Special Provision 363

Switzerland identified a potential conflict between Special Provision 363 (SP363) and “Dangerous Goods in Machinery,” in particular whether dangerous goods loaded onto a vehicle are covered under SP363.  Switzerland suggested it would not be permitted.  Therefore, it was proposed to clearly remove the ability for dangerous goods to be loaded onto vehicles by removing the term “loaded” from the SP. The Subcommittee agreed to the proposed text in INF47.

CTU’s with Coolant

Germany explained that they have received a number of questions about the applicability of the newly-adopted provisions on cooling and conditioning substances, particularly as they relate to CTUs with or without packaged goods.  Germany proposed changes to sections 5.5.3.1.4, 5.5.3.2.2 and 5.5.3.2.4 of the Model Regulations.  The Chairman made a note that it was the U.K.’s intent that the provisions applied for both packaged and non-packaged coolants.  France supported Germany’s proposal but made some minor amendments to the text.  The Sub-Committee agreed to the proposals made in 2012/53 as amended.

Electronic Shipping Papers

United Kingdom 2012/47

The U.K. once again began a discussion as to whether a concerted effort was needed internationally to develop a coding system for use in electronic documentation and electronic data transmission.   The U.S. opposed the effort, noting that industry can adjust to changes quicker than government.  COSTHA opposed the proposal, noting a one size-fits-all approach will not work in all cases.  Companies already have existing systems which, in fact, may require additional programming if a new scheme is developed.  Industry also cannot wait for changes through the UN.  ICCA agreed with the opposition, stating a number of industry systems have already been developed which solve this problem.  Additionally, the code seems limited to UN numbers and descriptions, which already exists in relevant transport documents.  Germany suggested that the effort is only to help identification in software systems.  Belgium stated that as a governing body, it is the Sub-Committee’s responsibility to detail what pieces of information are necessary on an electronic shipping paper so that all necessary information is available at any time, but that it is not the Sub-Committee’s responsibility to drive this process forward.  DGAC agreed with the opposition, stating industry has additional issues which must be reconciled internally.  Regulators cannot create a system that will make that effort easier.  France pointed out an email from DGM presented at a previous session where the effort was supported.  France believed such a system would ultimately reduce costs.  The U.S. clarified they are supportive of the general effort to facilitate electronic data transfer, but they do not want to get into the details.  South Africa agreed with the comments from Belgium and the U.S. The U.K. acknowledged the lack of general support but noted the work will continue.
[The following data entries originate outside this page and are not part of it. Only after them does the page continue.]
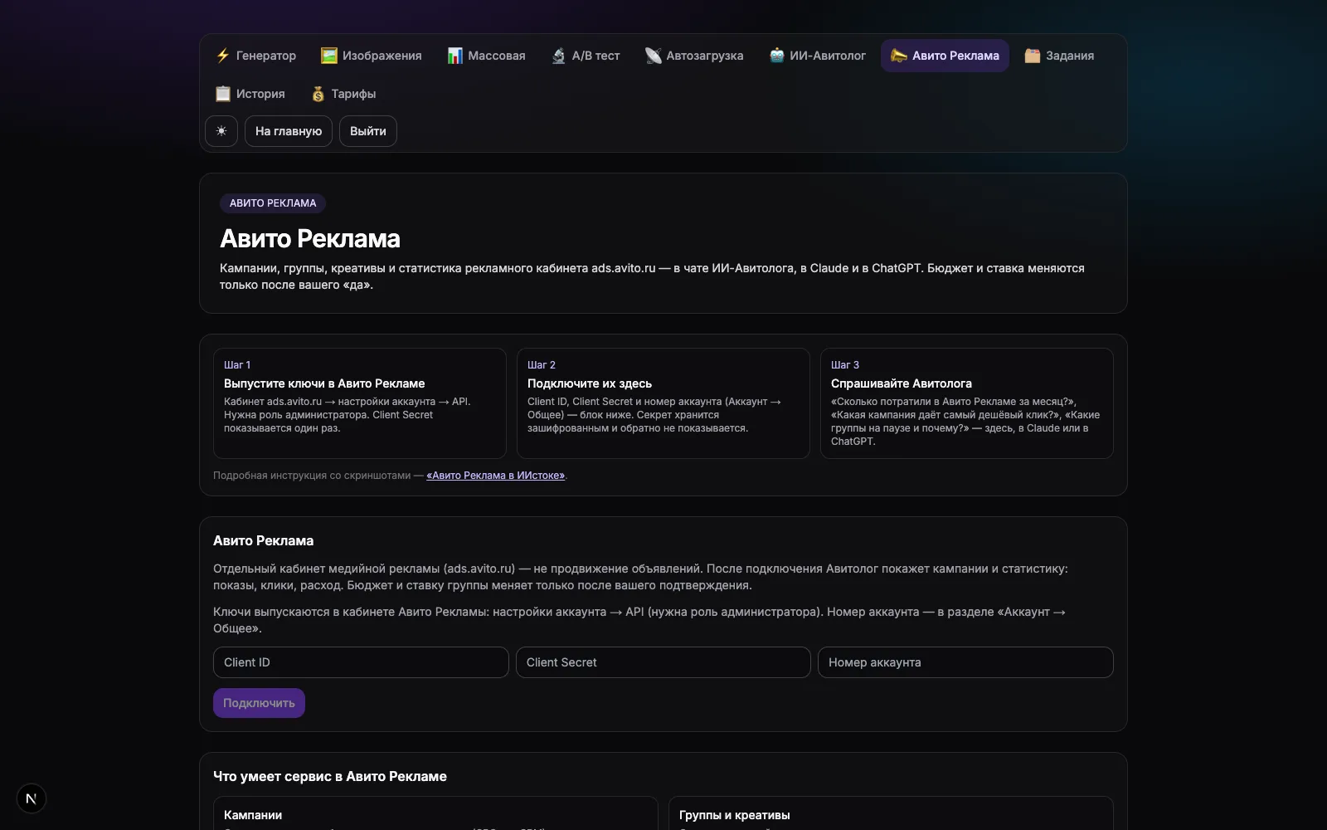Click the clipboard icon beside История
This screenshot has height=830, width=1327.
pyautogui.click(x=223, y=94)
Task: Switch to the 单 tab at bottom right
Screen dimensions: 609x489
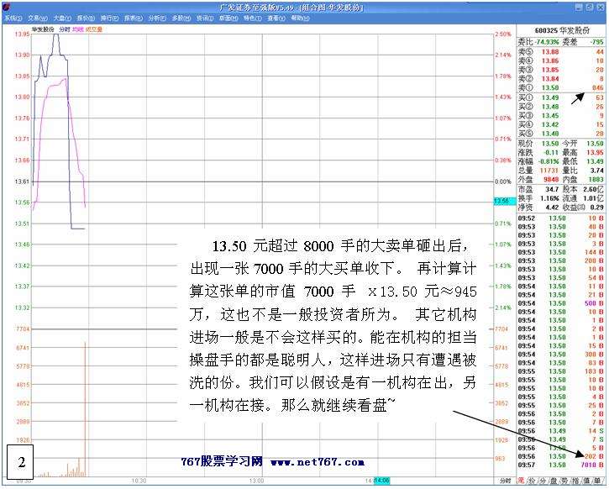Action: pyautogui.click(x=600, y=480)
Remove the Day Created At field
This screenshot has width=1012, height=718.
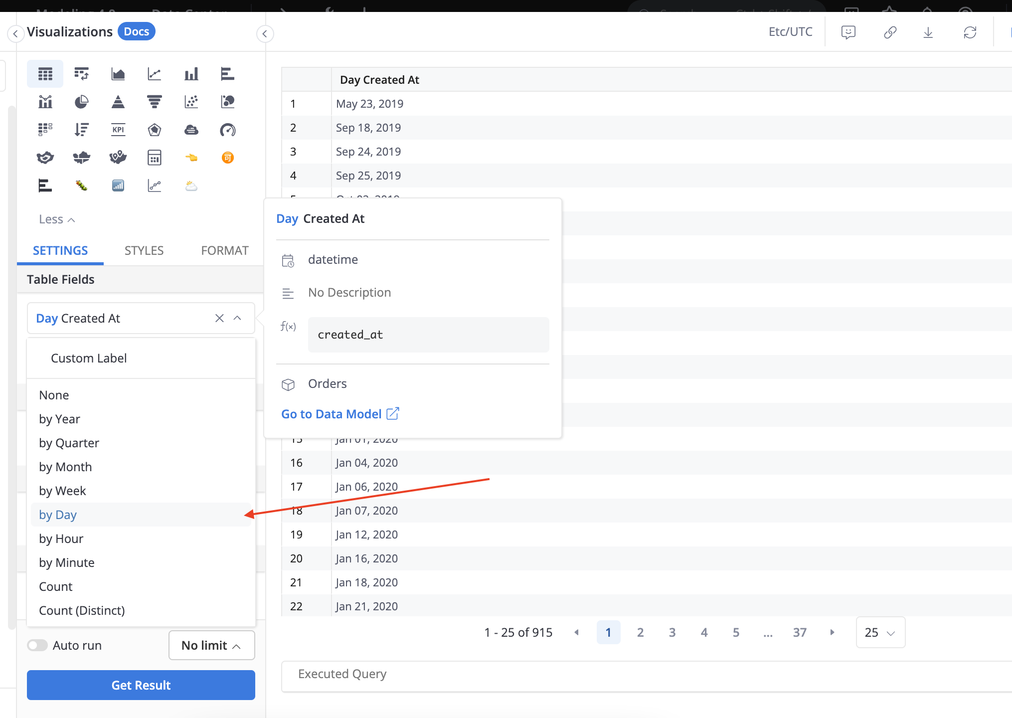pyautogui.click(x=219, y=318)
IATA 2012/55 and 2012/INF61

IATA presented experience in a proof of concept initiative aimed at facilitating the use of electronic shipping documents.  Two shipments were used to test the system from Switzerland to Canada.  While the material was indeed transferred, operational limitations including a limited ability to accept XML documents that caused some difficulties.  Additional changes are being proposed to accommodate XML documentation, and the expectation is that the more the program is tested, the more carriers and shippers will want the system.  IATA incorporated a number of data elements from other modes of transport in their XML scheme.  Therefore the system can be used for multimodal shipments.